- _What to produce_: Identify all lines in the listing that include the word "computer", and copy them out.

── Information shown ──

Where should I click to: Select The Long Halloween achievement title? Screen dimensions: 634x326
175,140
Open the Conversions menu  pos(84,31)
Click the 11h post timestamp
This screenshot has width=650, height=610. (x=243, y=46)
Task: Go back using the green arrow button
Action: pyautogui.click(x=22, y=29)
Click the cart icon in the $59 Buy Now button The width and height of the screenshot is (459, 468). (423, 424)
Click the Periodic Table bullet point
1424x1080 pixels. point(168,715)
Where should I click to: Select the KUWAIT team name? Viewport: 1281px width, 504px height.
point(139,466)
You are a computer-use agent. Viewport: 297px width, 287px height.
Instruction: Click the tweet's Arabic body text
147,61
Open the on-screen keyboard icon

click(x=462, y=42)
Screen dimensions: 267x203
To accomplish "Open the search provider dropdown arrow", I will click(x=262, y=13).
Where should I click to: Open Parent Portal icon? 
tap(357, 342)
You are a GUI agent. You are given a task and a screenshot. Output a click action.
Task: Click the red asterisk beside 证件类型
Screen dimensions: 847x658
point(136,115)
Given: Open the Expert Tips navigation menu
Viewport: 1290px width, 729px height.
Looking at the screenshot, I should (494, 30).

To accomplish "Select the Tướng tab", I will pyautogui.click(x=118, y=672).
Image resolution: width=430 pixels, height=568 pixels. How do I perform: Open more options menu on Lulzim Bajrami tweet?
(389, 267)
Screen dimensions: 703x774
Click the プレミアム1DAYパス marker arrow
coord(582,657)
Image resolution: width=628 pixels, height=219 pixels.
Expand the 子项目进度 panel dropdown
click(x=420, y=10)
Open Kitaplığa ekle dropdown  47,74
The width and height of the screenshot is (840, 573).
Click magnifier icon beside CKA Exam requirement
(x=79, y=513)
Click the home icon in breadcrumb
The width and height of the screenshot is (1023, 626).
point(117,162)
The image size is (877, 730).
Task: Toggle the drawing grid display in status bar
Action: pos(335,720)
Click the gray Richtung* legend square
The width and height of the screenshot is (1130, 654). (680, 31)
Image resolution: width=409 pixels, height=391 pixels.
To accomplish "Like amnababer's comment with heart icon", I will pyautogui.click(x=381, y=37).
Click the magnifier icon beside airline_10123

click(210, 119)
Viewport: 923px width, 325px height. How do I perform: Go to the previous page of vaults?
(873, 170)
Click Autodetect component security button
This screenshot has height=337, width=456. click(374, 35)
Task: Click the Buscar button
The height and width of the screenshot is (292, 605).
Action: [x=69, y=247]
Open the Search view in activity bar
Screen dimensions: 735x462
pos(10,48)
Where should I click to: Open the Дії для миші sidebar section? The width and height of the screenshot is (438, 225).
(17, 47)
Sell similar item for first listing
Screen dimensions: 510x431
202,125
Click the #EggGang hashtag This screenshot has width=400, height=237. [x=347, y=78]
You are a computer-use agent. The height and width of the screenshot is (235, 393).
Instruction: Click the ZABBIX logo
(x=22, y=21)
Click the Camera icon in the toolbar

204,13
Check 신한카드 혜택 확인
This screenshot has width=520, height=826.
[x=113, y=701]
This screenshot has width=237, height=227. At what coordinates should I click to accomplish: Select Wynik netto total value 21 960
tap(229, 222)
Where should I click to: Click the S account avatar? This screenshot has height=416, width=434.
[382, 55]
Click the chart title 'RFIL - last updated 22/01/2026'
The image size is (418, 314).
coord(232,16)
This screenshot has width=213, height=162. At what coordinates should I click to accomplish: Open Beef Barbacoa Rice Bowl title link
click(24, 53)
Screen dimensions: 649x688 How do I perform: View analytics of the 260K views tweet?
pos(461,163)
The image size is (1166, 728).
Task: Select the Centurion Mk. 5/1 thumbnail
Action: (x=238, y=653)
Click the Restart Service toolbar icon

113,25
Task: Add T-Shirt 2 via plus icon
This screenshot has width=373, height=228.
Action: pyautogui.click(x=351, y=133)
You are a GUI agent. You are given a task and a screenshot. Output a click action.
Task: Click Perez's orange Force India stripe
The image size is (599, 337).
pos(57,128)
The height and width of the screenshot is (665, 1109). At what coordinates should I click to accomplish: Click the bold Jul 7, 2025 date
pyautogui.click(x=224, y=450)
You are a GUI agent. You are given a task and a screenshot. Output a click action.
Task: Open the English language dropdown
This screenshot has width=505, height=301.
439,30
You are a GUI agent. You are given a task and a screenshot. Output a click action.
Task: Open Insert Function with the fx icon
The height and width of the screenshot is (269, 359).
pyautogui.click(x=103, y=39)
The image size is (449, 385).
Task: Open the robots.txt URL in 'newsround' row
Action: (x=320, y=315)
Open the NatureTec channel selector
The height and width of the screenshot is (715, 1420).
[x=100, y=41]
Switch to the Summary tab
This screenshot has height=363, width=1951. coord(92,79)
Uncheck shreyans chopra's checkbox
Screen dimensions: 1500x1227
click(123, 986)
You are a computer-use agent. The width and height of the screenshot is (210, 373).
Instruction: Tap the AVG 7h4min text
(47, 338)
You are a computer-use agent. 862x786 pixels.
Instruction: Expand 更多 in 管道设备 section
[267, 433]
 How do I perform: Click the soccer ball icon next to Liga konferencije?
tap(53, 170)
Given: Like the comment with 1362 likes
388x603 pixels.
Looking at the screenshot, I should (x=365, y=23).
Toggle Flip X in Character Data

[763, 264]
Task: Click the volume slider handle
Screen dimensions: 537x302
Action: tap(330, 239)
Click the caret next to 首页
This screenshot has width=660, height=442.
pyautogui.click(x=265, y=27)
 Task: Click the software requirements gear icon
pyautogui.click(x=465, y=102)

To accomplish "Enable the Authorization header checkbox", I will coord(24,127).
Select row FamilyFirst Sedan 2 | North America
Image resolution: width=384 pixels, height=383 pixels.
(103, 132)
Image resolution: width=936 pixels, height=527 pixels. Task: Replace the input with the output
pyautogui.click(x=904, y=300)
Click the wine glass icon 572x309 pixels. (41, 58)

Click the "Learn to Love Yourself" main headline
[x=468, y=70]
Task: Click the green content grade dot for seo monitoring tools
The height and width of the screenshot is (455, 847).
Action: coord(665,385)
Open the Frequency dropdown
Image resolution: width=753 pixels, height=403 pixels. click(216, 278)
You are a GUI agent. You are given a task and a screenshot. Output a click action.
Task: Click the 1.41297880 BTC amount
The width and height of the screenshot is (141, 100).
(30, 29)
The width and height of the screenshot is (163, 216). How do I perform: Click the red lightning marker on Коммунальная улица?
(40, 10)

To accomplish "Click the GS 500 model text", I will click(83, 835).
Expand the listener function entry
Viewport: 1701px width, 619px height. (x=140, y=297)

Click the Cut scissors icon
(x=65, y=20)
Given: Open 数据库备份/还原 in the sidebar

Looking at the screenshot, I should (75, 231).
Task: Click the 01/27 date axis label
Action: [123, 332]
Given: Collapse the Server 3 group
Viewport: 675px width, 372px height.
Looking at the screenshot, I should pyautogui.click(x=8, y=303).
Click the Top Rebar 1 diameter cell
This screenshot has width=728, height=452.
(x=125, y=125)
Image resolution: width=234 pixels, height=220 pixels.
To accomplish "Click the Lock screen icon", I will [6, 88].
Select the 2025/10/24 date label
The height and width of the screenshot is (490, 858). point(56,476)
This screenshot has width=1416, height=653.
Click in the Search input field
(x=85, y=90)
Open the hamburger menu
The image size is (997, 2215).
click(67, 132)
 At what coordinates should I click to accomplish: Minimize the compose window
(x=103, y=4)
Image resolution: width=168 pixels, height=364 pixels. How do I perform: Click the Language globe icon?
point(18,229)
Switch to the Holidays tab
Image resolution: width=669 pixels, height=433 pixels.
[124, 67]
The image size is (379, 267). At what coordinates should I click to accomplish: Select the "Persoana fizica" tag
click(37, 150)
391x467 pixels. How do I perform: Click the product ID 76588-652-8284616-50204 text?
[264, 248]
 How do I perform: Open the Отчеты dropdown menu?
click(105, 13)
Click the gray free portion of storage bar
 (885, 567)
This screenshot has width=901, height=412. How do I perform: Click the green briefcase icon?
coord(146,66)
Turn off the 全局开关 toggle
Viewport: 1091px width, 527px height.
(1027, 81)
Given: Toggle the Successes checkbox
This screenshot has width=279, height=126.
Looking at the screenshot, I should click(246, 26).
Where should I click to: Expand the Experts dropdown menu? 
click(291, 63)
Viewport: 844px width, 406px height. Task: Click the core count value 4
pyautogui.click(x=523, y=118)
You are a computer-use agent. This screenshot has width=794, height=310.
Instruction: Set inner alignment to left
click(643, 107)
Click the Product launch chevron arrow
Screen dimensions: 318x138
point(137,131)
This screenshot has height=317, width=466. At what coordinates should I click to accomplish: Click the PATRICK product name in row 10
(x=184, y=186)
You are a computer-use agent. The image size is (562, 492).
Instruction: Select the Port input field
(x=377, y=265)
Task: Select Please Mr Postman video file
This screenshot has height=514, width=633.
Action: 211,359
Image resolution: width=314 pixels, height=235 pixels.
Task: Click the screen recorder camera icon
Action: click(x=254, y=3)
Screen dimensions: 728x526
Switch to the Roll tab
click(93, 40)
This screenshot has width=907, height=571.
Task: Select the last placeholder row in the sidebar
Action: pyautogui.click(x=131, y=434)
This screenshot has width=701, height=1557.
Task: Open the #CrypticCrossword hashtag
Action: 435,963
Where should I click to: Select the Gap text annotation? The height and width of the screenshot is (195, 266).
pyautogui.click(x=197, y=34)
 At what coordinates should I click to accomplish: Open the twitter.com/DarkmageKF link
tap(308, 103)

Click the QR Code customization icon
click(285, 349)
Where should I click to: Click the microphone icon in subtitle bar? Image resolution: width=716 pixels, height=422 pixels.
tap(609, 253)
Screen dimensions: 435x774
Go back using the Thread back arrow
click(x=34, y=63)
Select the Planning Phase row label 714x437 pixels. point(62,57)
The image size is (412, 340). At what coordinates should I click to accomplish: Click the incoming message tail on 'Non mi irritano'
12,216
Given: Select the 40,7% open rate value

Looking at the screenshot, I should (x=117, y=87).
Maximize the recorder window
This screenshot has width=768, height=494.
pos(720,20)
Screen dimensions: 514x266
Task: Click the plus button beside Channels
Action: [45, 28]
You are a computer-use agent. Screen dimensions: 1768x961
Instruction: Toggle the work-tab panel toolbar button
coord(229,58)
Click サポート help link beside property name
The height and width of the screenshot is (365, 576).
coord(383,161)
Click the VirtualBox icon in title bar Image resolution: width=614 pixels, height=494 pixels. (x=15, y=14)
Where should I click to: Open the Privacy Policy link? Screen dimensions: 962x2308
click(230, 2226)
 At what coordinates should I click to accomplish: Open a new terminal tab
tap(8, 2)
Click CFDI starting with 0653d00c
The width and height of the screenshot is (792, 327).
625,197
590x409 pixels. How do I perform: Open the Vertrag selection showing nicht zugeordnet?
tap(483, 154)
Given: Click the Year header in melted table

───

- _Exercise answer_:
You are a computer-use agent. Viewport: 297px width, 287px height.
You are a computer-use agent. The height and width of the screenshot is (235, 393).
You are a computer-use agent. The width and height of the screenshot is (210, 373).
You are a computer-use agent. 862x786 pixels.
You are a computer-use agent. This screenshot has width=794, height=310.
You are a computer-use agent. The image size is (562, 492).
You are a computer-use agent. Screen dimensions: 1768x961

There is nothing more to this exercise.